● Exercise objective: Pick out each line below that contains the word "with", matching case exactly, and copy those lines.

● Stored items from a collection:
____________________

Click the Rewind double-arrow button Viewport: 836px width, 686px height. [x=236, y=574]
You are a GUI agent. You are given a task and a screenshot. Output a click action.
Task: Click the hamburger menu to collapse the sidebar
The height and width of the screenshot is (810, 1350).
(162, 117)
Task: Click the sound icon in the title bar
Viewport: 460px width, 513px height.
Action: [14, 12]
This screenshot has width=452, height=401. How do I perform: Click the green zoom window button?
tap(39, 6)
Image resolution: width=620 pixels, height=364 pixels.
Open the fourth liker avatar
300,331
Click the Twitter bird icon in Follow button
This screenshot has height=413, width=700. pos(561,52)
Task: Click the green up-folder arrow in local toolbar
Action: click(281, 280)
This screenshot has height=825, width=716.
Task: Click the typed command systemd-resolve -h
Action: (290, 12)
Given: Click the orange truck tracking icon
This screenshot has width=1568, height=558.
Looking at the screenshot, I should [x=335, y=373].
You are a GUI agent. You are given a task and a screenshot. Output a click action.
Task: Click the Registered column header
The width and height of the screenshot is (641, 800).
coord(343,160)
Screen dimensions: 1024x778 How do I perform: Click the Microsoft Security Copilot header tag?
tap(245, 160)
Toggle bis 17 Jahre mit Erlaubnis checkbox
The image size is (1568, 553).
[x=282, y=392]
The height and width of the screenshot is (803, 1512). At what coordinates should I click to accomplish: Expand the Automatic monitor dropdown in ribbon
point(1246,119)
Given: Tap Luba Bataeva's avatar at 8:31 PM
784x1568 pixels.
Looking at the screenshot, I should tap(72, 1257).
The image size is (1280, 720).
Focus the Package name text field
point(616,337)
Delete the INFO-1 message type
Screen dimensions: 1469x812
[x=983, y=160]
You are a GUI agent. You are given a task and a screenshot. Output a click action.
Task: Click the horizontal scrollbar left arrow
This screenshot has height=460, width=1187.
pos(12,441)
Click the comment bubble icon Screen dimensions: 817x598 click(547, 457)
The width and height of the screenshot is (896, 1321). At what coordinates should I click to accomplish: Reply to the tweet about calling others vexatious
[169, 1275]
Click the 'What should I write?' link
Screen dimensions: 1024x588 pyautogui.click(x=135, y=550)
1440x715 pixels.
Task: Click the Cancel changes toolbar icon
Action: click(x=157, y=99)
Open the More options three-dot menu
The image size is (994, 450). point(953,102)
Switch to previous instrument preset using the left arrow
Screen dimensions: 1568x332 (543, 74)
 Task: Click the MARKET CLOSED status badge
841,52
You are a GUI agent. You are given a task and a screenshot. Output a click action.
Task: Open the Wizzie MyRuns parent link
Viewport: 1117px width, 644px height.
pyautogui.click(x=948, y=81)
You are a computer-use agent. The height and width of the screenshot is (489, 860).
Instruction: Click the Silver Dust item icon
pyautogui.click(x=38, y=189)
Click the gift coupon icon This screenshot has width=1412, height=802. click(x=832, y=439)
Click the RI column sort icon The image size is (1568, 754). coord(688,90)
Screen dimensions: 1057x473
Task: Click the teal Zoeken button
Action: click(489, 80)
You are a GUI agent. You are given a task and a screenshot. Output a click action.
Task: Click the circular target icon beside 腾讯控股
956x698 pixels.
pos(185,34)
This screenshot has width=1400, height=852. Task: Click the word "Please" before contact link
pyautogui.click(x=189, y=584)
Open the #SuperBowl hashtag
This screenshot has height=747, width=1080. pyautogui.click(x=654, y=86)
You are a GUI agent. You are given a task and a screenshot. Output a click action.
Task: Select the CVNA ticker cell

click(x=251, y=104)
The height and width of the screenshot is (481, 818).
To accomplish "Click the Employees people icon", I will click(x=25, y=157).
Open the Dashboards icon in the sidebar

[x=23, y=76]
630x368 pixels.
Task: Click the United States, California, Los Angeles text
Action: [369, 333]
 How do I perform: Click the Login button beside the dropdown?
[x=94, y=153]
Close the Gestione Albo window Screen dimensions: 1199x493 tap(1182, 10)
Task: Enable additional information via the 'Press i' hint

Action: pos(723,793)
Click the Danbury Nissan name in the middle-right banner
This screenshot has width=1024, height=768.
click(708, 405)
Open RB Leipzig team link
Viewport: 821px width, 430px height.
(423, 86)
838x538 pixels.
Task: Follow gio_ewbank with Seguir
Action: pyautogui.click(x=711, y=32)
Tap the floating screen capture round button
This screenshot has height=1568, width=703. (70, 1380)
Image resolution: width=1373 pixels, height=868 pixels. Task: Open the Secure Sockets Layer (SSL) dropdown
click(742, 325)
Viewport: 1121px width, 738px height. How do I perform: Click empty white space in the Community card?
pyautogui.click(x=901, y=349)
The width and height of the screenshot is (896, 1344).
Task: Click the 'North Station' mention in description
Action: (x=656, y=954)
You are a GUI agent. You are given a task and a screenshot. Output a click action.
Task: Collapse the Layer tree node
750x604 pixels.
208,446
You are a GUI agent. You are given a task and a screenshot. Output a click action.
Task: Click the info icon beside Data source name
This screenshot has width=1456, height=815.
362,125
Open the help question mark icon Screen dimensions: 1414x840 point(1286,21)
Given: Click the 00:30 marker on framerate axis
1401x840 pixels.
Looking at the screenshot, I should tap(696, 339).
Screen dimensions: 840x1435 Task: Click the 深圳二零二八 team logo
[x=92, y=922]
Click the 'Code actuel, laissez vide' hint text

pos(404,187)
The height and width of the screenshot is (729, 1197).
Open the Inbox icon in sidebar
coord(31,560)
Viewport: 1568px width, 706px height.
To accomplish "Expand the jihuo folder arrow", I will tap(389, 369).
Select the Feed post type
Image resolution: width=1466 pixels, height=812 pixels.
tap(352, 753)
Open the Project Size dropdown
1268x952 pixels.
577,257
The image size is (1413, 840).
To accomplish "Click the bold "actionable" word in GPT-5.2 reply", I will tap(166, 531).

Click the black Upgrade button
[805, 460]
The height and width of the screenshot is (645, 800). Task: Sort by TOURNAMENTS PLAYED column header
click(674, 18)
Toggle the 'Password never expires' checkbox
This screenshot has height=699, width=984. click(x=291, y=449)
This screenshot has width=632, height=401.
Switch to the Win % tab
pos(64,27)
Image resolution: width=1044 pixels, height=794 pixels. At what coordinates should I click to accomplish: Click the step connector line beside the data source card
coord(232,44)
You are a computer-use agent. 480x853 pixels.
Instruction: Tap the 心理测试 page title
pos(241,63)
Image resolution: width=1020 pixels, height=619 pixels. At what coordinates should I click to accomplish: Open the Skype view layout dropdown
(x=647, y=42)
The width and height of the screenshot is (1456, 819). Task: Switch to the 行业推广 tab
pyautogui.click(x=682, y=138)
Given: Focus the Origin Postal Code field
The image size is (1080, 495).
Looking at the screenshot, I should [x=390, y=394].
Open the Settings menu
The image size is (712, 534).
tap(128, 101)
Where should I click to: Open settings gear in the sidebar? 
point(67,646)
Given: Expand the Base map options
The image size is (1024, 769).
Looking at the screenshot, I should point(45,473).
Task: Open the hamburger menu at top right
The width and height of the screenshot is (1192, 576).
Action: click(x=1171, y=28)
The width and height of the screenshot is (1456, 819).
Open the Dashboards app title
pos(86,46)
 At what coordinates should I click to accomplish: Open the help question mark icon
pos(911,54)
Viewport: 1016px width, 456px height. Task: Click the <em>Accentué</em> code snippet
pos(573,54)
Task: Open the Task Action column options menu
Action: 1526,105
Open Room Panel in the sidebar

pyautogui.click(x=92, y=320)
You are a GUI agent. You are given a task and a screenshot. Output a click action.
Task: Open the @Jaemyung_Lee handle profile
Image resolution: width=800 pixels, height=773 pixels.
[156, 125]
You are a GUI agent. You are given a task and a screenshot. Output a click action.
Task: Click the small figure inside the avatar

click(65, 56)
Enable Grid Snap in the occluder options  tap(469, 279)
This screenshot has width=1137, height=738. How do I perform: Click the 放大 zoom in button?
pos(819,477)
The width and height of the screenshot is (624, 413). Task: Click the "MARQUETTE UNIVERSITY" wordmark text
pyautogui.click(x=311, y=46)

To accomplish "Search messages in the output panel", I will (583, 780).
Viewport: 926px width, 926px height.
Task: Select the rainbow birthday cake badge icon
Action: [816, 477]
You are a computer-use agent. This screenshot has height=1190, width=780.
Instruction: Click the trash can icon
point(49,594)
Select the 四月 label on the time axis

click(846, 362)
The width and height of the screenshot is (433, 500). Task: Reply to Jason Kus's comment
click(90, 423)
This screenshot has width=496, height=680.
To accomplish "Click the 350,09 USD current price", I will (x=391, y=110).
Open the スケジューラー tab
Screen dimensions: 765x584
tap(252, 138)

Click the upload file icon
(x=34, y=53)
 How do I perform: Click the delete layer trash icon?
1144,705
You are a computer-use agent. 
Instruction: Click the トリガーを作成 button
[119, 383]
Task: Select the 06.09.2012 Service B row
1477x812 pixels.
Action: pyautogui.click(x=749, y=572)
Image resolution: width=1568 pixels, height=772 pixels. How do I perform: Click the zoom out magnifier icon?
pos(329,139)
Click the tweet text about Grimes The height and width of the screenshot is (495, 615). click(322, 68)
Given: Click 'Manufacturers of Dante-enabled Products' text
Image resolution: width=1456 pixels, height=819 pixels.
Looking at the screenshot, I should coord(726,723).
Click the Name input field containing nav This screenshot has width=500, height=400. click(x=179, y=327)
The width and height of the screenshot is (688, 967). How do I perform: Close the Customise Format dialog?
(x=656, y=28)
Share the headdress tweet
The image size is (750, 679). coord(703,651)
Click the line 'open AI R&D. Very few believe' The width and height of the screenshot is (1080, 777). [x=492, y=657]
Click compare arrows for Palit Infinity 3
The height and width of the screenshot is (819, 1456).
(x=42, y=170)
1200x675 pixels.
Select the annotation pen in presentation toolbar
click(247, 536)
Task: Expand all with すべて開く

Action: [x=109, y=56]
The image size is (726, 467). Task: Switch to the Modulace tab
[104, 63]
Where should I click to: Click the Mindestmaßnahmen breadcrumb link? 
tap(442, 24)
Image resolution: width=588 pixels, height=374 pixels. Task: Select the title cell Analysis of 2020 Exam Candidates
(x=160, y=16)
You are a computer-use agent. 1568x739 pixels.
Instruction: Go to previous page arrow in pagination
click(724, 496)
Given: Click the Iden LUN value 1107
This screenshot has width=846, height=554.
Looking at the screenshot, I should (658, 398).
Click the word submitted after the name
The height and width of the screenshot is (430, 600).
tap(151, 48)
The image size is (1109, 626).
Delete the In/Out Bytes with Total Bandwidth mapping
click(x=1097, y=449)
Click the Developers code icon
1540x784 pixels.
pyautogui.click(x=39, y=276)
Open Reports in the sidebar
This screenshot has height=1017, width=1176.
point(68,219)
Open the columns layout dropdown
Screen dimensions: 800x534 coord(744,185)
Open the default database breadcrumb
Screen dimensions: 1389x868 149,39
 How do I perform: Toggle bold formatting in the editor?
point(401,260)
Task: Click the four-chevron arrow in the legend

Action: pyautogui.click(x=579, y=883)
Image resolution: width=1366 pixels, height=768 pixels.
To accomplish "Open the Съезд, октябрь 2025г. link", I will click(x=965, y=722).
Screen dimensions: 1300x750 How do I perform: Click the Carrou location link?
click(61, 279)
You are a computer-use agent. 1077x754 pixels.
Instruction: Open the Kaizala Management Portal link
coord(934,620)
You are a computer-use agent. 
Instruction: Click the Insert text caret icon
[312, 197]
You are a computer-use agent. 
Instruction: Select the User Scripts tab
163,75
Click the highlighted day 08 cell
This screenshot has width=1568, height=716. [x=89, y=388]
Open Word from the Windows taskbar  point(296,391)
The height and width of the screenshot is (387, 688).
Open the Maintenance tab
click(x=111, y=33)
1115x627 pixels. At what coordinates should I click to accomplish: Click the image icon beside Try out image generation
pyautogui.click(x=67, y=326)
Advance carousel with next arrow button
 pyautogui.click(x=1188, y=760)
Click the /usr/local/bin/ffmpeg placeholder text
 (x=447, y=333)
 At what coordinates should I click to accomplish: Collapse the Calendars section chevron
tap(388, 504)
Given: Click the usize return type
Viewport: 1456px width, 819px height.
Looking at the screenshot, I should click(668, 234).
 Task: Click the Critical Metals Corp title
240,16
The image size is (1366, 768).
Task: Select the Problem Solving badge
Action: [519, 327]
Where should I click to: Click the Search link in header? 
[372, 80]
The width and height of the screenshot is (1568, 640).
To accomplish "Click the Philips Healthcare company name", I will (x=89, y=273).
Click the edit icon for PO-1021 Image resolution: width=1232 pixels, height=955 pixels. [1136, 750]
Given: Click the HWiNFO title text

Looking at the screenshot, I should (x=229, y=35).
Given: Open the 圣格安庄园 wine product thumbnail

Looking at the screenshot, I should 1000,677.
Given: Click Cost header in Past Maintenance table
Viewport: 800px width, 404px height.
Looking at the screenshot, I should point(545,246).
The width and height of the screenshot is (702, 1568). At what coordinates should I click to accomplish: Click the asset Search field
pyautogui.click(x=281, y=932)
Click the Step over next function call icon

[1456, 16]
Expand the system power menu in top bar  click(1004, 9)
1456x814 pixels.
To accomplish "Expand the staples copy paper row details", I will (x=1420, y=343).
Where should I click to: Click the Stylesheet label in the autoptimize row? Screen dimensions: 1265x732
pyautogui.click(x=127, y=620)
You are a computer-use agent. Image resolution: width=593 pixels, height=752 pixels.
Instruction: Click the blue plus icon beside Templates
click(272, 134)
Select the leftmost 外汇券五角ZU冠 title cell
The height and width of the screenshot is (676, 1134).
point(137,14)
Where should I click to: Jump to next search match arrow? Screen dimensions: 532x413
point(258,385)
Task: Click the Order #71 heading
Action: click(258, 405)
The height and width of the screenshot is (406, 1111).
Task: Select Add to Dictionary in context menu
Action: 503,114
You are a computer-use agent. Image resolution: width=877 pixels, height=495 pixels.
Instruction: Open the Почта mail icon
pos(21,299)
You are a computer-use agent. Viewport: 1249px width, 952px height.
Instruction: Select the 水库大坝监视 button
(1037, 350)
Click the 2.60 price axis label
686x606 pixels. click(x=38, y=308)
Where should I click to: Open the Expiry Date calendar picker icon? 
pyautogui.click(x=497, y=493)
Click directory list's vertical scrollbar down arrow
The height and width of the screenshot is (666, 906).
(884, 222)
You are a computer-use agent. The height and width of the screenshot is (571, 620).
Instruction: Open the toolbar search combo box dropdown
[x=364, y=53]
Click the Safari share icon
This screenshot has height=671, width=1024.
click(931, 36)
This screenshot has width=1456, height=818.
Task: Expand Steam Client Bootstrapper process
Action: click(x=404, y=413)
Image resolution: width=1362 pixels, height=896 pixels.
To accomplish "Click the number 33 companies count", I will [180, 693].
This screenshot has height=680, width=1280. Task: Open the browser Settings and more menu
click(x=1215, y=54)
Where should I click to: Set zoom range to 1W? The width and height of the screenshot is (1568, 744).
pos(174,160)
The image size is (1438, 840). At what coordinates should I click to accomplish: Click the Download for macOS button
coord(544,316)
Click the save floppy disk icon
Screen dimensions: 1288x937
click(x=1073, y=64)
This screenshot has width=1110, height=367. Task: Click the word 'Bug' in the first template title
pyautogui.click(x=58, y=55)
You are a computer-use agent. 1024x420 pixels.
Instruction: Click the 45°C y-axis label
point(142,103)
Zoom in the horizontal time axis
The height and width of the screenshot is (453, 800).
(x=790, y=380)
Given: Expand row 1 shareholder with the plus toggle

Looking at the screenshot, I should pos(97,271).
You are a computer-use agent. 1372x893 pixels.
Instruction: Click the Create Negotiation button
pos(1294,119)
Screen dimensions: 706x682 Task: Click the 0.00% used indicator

____________________

● Result of this exercise:
Task: Follow gio_ewbank with Seguir
Task: Expand all with すべて開く
Delete the In/Out Bytes with Total Bandwidth mapping
Advance carousel with next arrow button
Given: Expand row 1 shareholder with the plus toggle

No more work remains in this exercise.